— Exercise brief —
Retype the listing below word for word, keeping every line unchanged.

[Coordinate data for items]
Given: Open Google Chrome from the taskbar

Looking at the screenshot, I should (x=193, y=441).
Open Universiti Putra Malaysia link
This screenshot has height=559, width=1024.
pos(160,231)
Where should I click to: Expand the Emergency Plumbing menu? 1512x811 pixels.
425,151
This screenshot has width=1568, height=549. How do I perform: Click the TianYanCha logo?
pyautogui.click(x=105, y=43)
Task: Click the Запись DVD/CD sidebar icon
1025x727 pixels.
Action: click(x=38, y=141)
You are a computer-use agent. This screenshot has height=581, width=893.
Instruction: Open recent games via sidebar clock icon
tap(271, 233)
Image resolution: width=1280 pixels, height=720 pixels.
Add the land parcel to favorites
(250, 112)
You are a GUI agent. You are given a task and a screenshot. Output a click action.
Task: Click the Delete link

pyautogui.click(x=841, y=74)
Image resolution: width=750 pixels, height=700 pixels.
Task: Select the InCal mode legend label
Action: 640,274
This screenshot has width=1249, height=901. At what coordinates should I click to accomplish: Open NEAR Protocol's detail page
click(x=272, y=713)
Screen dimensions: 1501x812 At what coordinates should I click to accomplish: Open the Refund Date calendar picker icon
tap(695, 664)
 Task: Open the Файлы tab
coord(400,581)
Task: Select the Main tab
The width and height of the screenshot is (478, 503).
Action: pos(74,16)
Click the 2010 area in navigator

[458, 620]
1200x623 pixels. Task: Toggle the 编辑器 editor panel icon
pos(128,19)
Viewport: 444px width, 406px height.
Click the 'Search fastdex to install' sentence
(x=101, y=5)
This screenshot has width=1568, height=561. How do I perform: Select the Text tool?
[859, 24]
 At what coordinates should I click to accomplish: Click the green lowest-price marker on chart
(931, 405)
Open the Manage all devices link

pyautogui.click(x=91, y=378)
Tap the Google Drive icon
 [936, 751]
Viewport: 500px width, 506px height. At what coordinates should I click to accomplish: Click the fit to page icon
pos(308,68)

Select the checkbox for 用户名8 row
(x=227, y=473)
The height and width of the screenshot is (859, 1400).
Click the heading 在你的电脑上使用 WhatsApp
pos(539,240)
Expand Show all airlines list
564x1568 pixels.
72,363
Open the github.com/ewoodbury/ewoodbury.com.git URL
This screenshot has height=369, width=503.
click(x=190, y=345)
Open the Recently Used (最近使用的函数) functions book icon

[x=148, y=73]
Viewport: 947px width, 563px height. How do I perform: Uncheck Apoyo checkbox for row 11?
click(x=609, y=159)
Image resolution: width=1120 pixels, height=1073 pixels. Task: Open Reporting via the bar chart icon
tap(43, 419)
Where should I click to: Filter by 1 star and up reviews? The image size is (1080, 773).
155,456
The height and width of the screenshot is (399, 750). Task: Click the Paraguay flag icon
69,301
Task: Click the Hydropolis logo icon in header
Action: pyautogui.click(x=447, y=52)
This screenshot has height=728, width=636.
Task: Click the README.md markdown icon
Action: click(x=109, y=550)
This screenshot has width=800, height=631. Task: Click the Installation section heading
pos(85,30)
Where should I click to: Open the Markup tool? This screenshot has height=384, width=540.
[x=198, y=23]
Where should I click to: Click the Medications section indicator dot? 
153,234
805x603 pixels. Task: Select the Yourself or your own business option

— Solved exercise —
Given: Open Google Chrome from the taskbar

Looking at the screenshot, I should (x=193, y=441).
Open Universiti Putra Malaysia link
This screenshot has height=559, width=1024.
pos(160,231)
Where should I click to: Expand the Emergency Plumbing menu? 1512x811 pixels.
425,151
This screenshot has width=1568, height=549. How do I perform: Click the TianYanCha logo?
pyautogui.click(x=105, y=43)
Task: Click the Запись DVD/CD sidebar icon
1025x727 pixels.
Action: click(x=38, y=141)
You are a computer-use agent. This screenshot has height=581, width=893.
Instruction: Open recent games via sidebar clock icon
tap(271, 233)
Image resolution: width=1280 pixels, height=720 pixels.
Add the land parcel to favorites
(250, 112)
You are a GUI agent. You are given a task and a screenshot. Output a click action.
Task: Click the Delete link

pyautogui.click(x=841, y=74)
Image resolution: width=750 pixels, height=700 pixels.
Task: Select the InCal mode legend label
Action: 640,274
This screenshot has width=1249, height=901. At what coordinates should I click to accomplish: Open NEAR Protocol's detail page
click(x=272, y=713)
Screen dimensions: 1501x812 At what coordinates should I click to accomplish: Open the Refund Date calendar picker icon
tap(695, 664)
 Task: Open the Файлы tab
coord(400,581)
Task: Select the Main tab
The width and height of the screenshot is (478, 503).
Action: pos(74,16)
Click the 2010 area in navigator

[458, 620]
1200x623 pixels. Task: Toggle the 编辑器 editor panel icon
pos(128,19)
Viewport: 444px width, 406px height.
Click the 'Search fastdex to install' sentence
(x=101, y=5)
This screenshot has width=1568, height=561. How do I perform: Select the Text tool?
[859, 24]
 At what coordinates should I click to accomplish: Click the green lowest-price marker on chart
(931, 405)
Open the Manage all devices link

pyautogui.click(x=91, y=378)
Tap the Google Drive icon
 [936, 751]
Viewport: 500px width, 506px height. At what coordinates should I click to accomplish: Click the fit to page icon
pos(308,68)

Select the checkbox for 用户名8 row
(x=227, y=473)
The height and width of the screenshot is (859, 1400).
Click the heading 在你的电脑上使用 WhatsApp
pos(539,240)
Expand Show all airlines list
564x1568 pixels.
72,363
Open the github.com/ewoodbury/ewoodbury.com.git URL
This screenshot has height=369, width=503.
click(x=190, y=345)
Open the Recently Used (最近使用的函数) functions book icon

[x=148, y=73]
Viewport: 947px width, 563px height. How do I perform: Uncheck Apoyo checkbox for row 11?
click(x=609, y=159)
Image resolution: width=1120 pixels, height=1073 pixels. Task: Open Reporting via the bar chart icon
tap(43, 419)
Where should I click to: Filter by 1 star and up reviews? The image size is (1080, 773).
155,456
The height and width of the screenshot is (399, 750). Task: Click the Paraguay flag icon
69,301
Task: Click the Hydropolis logo icon in header
Action: pyautogui.click(x=447, y=52)
This screenshot has height=728, width=636.
Task: Click the README.md markdown icon
Action: click(x=109, y=550)
This screenshot has width=800, height=631. Task: Click the Installation section heading
pos(85,30)
Where should I click to: Open the Markup tool? This screenshot has height=384, width=540.
[x=198, y=23]
Where should I click to: Click the Medications section indicator dot? 
153,234
805x603 pixels. Task: Select the Yourself or your own business option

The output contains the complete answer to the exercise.